Ahmet Kızıltan’ın İstanbul’un Fethinin 560. Yılı Açıklaması
Mayıs Ayı Fetih coşkusunu içimizde gümbür gümbür hissettiğimiz bir aydır. Tıpkı Fethi yapan askerler gibi, Surların önündeki askerler gibi, Ulubatlı Hasanlar gibi Bugünde İstanbul’un Fethinin 560. yılını kutlamanın sevinci ve coşkusu içerisindeyiz. İstanbul’un fethi Peygamber efendimizin müjdesine muhatap olması bakımından çok büyük önem taşımaktadır. Tarih boyunca birçok Müslüman bu müjdeye nail olabilmek için İstanbul üzerine fethe çıkmışsa da, fetih ancak bu müjdenin ağırlığından sabahlara kadar ağlayan Fatih’e nasip olmuştur.
Fatih sultan Mehmet bütün gençliğini bu müjdeye vakfetmiştir. Fatih’in Efendimizin(sav) ne güzel komutan ifadesine muhatap olabilmesi ancak kalbindeki o ateşle mümkün olabildi. Sultan Fatih, İstanbul`u alacağına inanmış, bu inanç etrafında arkası kesilmeyen bir mücadele ile bütün güçlüklere rağmen hedefinden vazgeçmemiştir. Sultan Fatih İstanbul’u fethettikten sonra halkın can ve mal emniyetini koruması ve herkesin dini hayatını rahatça yaşayabilmesi için ferman vermiştir.
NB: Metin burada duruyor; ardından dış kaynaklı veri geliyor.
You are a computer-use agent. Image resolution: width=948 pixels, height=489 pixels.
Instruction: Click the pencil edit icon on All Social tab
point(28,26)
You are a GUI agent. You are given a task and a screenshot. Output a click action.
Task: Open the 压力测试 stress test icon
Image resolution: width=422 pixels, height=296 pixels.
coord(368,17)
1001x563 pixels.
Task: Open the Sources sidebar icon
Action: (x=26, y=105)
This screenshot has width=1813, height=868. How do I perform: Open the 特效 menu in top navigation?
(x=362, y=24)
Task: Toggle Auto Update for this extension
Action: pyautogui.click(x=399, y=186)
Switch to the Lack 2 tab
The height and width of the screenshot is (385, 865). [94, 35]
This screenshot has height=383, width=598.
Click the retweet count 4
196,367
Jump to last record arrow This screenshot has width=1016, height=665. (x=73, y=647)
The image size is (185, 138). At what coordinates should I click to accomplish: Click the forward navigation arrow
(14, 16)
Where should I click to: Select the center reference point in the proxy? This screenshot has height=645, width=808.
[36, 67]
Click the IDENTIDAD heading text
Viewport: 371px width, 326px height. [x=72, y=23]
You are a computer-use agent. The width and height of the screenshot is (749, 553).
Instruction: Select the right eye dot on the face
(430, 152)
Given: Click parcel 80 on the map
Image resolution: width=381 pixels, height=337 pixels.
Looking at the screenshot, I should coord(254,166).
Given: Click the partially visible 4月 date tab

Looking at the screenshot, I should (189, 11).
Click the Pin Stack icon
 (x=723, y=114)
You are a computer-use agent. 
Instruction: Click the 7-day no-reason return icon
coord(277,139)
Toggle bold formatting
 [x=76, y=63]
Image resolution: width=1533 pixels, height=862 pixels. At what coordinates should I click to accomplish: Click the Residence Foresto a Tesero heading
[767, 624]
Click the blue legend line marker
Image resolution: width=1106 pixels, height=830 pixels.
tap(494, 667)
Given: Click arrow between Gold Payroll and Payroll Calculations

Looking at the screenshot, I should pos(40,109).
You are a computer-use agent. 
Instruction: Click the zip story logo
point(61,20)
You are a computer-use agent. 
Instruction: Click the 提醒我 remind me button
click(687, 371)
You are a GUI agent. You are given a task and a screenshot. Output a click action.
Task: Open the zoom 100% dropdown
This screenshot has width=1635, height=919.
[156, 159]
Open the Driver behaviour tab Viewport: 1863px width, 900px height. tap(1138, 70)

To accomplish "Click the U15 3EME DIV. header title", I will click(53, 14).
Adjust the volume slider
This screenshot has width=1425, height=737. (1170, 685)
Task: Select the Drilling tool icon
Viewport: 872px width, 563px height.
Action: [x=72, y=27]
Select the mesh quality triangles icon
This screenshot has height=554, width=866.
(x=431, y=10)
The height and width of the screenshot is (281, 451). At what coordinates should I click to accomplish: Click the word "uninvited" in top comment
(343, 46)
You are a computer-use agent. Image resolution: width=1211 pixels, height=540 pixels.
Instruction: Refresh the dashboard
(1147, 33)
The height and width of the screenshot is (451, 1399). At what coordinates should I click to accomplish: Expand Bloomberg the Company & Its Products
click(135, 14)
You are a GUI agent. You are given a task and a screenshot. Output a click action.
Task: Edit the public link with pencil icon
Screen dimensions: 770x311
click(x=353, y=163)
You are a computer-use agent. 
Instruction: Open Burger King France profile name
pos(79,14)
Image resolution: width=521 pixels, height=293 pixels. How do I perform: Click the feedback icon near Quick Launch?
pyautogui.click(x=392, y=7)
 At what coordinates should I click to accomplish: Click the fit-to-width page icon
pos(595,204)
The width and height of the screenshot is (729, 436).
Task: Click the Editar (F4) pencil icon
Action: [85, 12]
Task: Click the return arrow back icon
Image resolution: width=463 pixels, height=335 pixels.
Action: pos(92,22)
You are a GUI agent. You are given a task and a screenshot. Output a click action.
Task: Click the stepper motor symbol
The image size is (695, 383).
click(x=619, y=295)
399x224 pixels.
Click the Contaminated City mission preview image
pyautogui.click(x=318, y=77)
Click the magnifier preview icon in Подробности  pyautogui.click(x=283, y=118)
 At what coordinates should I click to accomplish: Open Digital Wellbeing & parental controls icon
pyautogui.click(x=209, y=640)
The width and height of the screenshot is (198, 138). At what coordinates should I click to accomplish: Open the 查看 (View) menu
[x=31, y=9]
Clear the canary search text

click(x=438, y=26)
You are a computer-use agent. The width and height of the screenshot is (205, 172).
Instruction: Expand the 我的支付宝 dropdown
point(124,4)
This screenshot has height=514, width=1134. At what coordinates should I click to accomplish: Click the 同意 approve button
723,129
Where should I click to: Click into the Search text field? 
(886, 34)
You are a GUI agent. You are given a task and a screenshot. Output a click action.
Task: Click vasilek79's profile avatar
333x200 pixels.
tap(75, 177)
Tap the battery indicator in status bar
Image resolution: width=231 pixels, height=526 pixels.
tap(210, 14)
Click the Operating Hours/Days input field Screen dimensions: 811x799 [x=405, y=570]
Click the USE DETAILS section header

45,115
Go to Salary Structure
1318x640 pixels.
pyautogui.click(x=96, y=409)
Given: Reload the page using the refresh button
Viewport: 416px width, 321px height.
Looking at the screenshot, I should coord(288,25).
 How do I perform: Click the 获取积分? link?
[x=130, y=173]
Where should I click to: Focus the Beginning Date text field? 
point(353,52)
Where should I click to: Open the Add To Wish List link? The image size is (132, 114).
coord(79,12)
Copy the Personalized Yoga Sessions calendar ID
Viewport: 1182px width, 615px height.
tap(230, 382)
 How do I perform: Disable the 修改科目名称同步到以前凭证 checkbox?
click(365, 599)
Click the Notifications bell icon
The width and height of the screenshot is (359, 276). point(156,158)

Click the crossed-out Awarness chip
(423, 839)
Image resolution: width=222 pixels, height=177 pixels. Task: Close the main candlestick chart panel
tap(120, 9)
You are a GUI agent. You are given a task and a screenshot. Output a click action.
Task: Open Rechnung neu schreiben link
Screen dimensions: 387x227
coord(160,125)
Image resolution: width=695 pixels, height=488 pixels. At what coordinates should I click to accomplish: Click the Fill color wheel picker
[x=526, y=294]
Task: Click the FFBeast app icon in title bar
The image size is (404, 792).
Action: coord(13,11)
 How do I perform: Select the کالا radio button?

Böylece Bizans kovuğu görmektense Müslüman sarığı görmeyi yeğlerim diyen gayrimüslimlerin fetihten anladıkları mana tecelli etmiş oluyordu. Sultan Fatih İstanbul’un fethinden sonra ilk olarak Ayasofya’ya gitmiştir. Orada 2 rekât şükür namazı kılmıştır. Onun ardından İstanbul’un fethinin büyük sembolü olan EbaEyub El-Ensari hazretlerini ziyarete gitmiştir. Böylece Tarihin en muhteşem fethi yaşanmıştır. Bir çağ kapanmış bir çağ açılmıştır.
İslam’ın Fetihten anladığı bir toprak parçasını ele geçirmek değil, hak ve adaleti tesis etmek, İslam’ı herkese ulaştırmak ve kalpleri İslam’ın nuruyla aydınlatmaktır Tarihin İbretli sayfalarına baktığımız zaman Müslümanların fetih anlayışı ile batılın yürüttüğü işgal politikası arasındaki hiçbir benzerlik bulunmadığını görmekteyiz. İşgal kalpleri öldürmek için yapılır, fetih ise kalpleri diriltmek için Tarih boyunca işgallerden geriye kalan yıkılan şehirler, yakılan kitaplar, katledilen masumlar, tecavüz edilen kadınlar ve yetim bırakılan çocuklardır. Fetihten geriye kalansa Afrika’nın en ücra köşelerine nüfuz eden merhamet, Asya’nın en uzak noktalarına yerleşen muhabbet ve Avrupa’nın ortalarına kadar ulaşan adalettir.
Her şey dinimizi ve tarihimizi iyi tanımamıza bağlıdır. Bu, vazifelerimizin başında gelmektedir. İslam âleminde bugün de görülmemiş zulümler, soykırımlar yaşanıyor. Bu yüzden dünya yeni fetihler bekliyor. Bugün yeryüzünü dizayn etmeye çalışan, gittikleri yerlere kan, gözyaşı ve zulüm götüren batılı emperyalist güçlere ve onların işbirlikçilerine karşı geliniz ey ezilenler, elbirliği ile zulümleri durduralım. Bütün insanlığın saadet ve selameti, Yaşanabilir bir Türkiye, Yeniden Büyük Türkiye, barış ve adalete dayanan Yeni Bir Dünya dileklerimizle Fethin 560. yıldönümünü kutluyorum.”